Tudo sobre a expedição que atravessou o Drake em um veleiro sem cabine

Tema:Travessia do Drake
Autor: Redação 360 Graus
Data: 12/3/2003

O brasileiro Betão Pandiani (45) e o sul-africano Duncan Ross (39) foram os primeiros velejadores do mundo a atravessar o Estreito de Drake em um veleiro sem cabine. Foram 4 dias de viagem por um dos mares mais temidos do mundo. “A emoção ao chegar é indescritível. Não foi fácil, apesar de termos aproveitado uma janela de tempo perfeita”, comenta Betão Pandiani. Momentos de ansiedade, alegria, indisposição e alucinações foram alguns dos fatos marcantes da viagem.

A saída do Satellite ocorreu depois de serem consultados 3 serviços de meteorologia. “A competência dos serviços francês e americano é fantástica. Se tivéssemos demorado uma hora a mais na decisão teríamos ficado no mínimo mais uma semana na Caleta Martial”, afirma Betão. A travessia começou depois de um trabalho intenso de preparação e grande ansiedade. “São muitas coisas envolvidas, não poderíamos errar”, comenta Duncan.

O primeiro dia de velejada foi o mais difícil.
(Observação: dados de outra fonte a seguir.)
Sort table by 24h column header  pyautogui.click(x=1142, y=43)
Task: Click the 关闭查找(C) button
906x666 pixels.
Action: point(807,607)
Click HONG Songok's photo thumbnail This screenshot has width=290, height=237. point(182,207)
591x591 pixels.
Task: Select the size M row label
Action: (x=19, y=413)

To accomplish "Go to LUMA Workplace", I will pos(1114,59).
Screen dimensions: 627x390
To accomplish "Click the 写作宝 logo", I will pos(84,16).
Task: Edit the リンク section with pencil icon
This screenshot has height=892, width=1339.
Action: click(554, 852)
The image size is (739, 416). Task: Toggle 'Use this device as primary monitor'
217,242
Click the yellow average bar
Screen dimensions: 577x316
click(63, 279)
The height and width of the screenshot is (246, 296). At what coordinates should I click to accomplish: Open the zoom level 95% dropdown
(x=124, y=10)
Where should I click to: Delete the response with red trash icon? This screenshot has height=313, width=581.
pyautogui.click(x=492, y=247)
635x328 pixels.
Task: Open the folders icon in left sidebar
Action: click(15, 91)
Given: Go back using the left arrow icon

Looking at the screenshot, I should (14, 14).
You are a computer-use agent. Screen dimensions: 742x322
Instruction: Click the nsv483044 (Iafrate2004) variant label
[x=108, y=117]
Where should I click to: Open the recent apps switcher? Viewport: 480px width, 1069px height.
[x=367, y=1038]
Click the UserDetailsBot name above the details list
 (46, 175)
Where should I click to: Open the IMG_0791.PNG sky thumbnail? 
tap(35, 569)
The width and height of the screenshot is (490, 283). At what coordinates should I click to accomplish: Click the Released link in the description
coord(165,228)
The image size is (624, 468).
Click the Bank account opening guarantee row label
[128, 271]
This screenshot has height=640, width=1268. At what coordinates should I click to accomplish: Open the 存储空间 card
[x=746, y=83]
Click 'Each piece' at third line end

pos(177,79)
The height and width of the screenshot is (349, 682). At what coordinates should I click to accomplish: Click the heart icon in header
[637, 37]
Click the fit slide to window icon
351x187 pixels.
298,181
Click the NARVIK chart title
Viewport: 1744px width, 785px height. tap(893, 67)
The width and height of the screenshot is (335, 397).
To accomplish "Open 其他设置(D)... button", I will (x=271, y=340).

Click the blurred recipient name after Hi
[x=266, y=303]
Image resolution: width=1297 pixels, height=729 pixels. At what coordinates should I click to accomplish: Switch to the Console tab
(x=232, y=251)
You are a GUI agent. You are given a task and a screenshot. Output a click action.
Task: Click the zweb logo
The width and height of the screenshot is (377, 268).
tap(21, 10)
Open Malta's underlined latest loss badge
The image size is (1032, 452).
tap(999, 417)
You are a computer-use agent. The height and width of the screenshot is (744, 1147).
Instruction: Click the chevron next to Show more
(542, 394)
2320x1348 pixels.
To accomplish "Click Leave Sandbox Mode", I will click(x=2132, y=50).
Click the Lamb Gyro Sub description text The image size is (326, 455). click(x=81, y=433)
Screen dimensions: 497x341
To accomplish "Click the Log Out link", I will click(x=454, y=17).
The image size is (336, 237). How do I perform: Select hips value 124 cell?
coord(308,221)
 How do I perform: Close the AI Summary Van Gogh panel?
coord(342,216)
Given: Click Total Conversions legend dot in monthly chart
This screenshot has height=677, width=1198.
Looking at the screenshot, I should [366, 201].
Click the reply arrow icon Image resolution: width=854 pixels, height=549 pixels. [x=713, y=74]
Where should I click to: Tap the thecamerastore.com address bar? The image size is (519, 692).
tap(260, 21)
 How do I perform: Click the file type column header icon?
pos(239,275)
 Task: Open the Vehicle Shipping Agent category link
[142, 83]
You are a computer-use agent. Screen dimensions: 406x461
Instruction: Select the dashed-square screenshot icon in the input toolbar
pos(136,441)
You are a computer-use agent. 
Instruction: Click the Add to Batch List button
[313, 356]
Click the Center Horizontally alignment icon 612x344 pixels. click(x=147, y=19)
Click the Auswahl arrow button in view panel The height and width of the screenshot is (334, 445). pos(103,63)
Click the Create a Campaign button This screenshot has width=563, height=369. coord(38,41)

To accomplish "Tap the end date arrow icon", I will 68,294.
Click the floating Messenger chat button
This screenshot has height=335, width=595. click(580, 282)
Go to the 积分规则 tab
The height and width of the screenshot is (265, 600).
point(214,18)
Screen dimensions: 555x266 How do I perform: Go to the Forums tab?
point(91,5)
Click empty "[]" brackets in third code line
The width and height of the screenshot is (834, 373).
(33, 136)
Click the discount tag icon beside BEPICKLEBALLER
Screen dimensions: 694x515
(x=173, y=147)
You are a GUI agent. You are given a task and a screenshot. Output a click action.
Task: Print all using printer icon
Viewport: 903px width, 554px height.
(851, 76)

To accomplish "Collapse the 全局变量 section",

Apesar da experiência e dos cuidados médicos, Betão e Duncan foram surpreendidos por um dos elementos mais inconvenientes de uma velejada: o enjôo. A escopolamina via trans-dérmica, um pequeno adesivo colocado atrás da orelha usado para evitar o enjôo, não fez efeito. “Não é uma condição de velejo normal. Tem muita ansiedade e adrenalina envolvida e por isso não deve ter funcionado nas primeiras horas”, conclui Betão. O mal estar começou à noite e Duncan foi o primeiro a apresentar os sintomas. Em seguida Betão Pandiani, que havia assumido o comando do barco, também não resistiu.

Mas foi o pensamento na equipe que deu a eles mais disposição para seguir em frente. “Foram dois anos de trabalho e preparo. Uma equipe inteira trabalhou de maneira incessante para que a travessia pudesse ser concluída. A família, os amigos e ainda os amigos da Semp Toshiba, Água Crystal e Visa, todos confiaram em nós, queriamos seguir em frente e seguir bem”, desabafa Pandiani. No dia seguinte, quarta-feira, depois de um processo de hidratação intenso, eles voltaram a se alimentar e os enjôos desapareceram.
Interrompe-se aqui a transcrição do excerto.